What platforms can I trade the 2-Step GOAT on?
Goat Funded Trader supports five platforms as of 2026: MetaTrader 5 (GFT's own MT5 broker, launched April 2025), Match-Trader, TradeLocker, cTrader, and Volumetrica. Asset coverage includes 40+ forex pairs, indices, commodities, metals, crypto (1:2 leverage funded), and stocks. Futures contracts are not available through GFT (that is Goat Funded Futures at goatfundedfutures.com, a separate entity). Leverage on forex is up to 1:50 on funded accounts and up to 1:100 during evaluation per GFT's Pay Later page.
What is the profit split and how does the 100% add-on work?
The 2-Step GOAT base profit split is 80%. The 100% split add-on is purchased at checkout and upgrades the funded account to 100% profit split. The add-on is available on all GFT challenge models. Whether it is cost-effective depends on expected funded account profits: a trader generating $5,000 total funded profit before a breach breaks even on the add-on if it costs less than $1,000. Note that the first Goat Guard trigger reduces the split irreversibly to 50%, overriding the 100% add-on from that point forward.

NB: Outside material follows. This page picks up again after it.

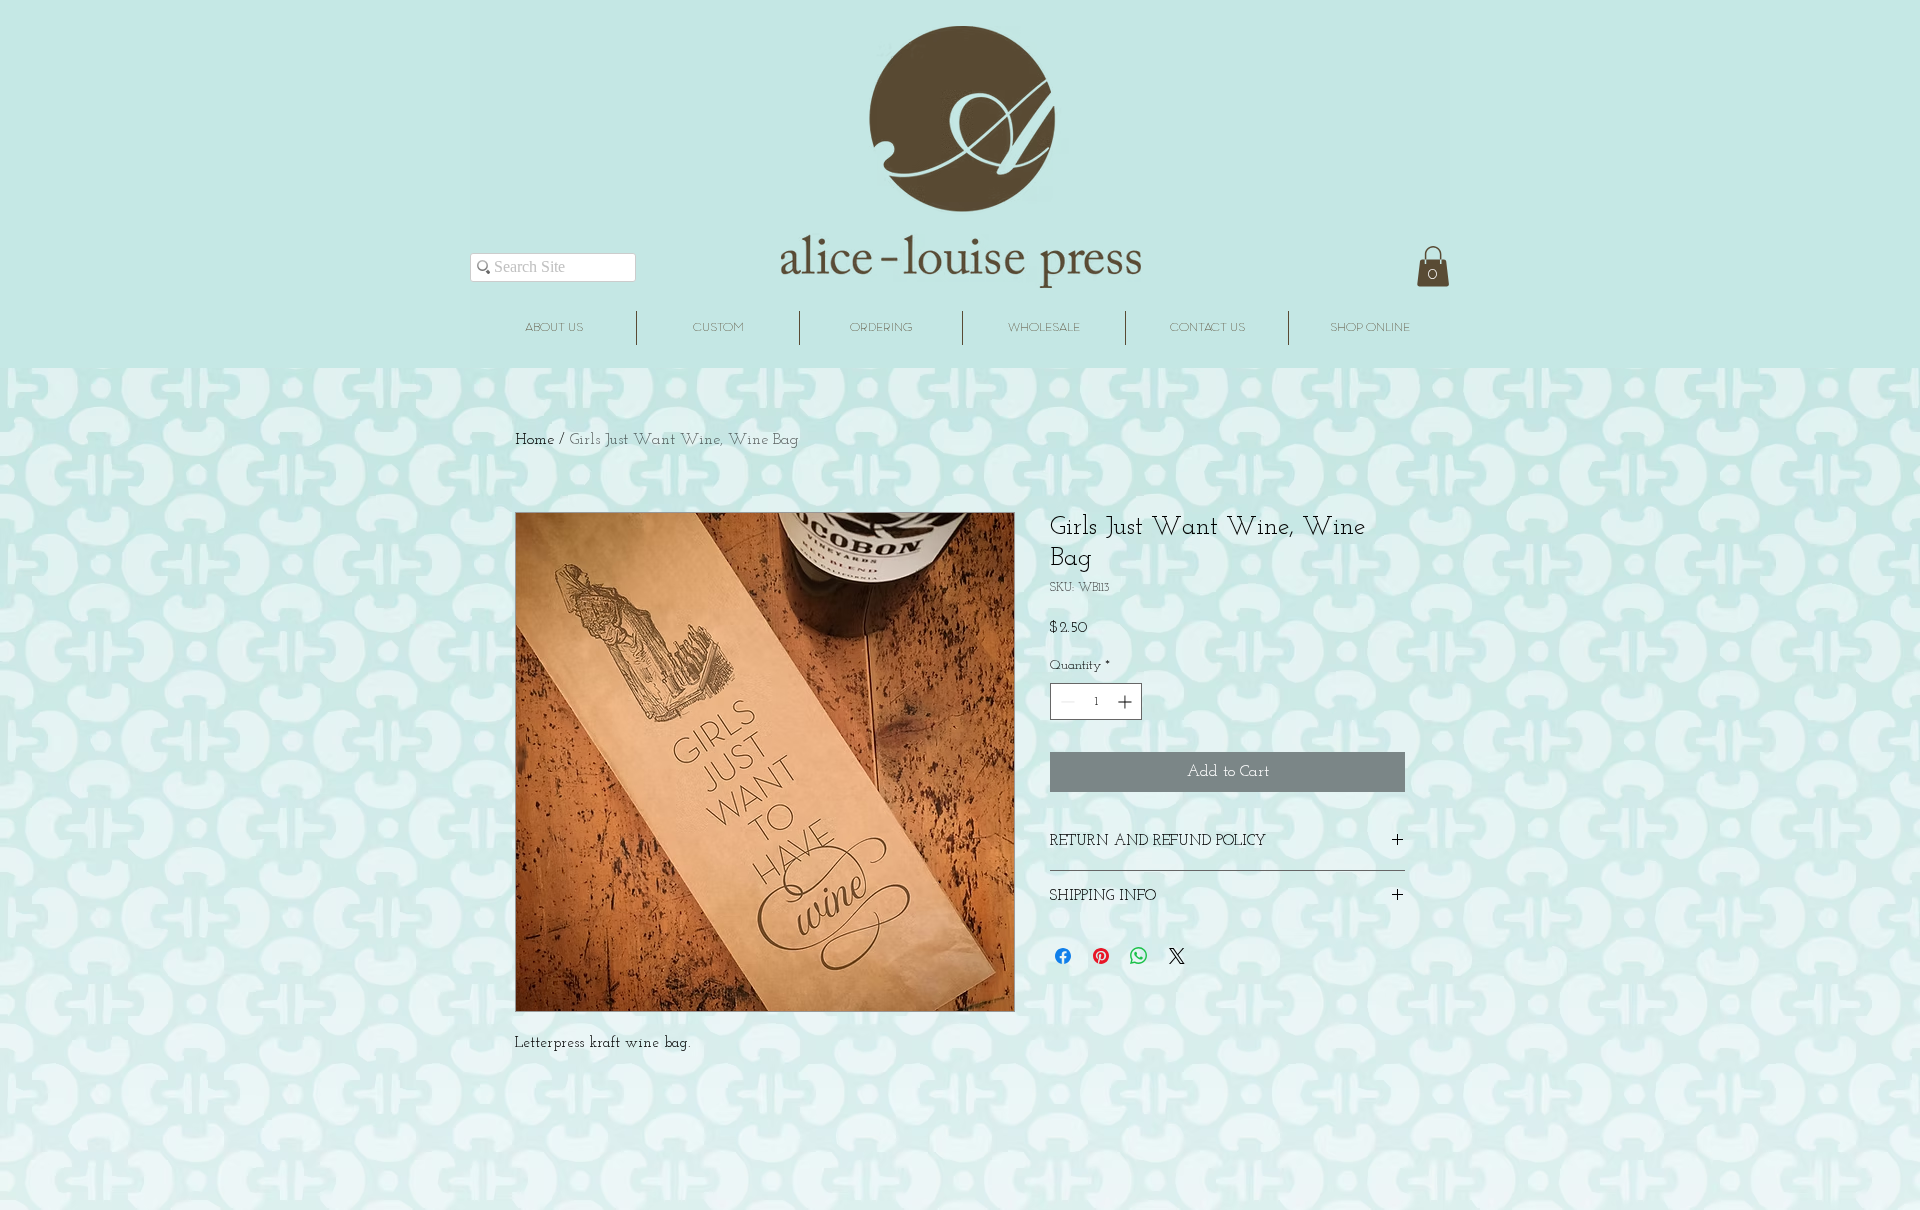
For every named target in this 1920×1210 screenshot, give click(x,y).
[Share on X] (1177, 956)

Who should NOT pick the 2-Step GOAT?
The 2-Step GOAT is a poor fit for sub-2-minute scalpers (funded profits removed at payout), traders running strategies with large aggregate floating positions (Goat Guard 2% threshold), US citizens or residents (GFT explicitly excludes this geography), and traders requiring futures contracts (GFT is forex/CFD/crypto only). Traders who want the fastest single-phase path to funded should consider 1-Step GOAT. Traders who prefer three smaller per-phase targets should consider 3-Step GOAT.
Does the $3,000 daily profit cap apply to 2-Step GOAT funded accounts?
Yes. Per GFT's help center withdrawal article, a $3,000 daily profit cap applies on funded accounts, with profits above that figure deducted at payout reconciliation. The cap is flat across account sizes, binding disproportionately on larger accounts. A $200K funded trader generating $5,000 on a strong day loses $2,000 at reconciliation. A $10K funded trader generating $200 in a day is well below the cap. The $3,000 daily cap applies alongside the first-payout 6%-or-$10K restriction, creating two separate payout compression layers on the first two funded cycles.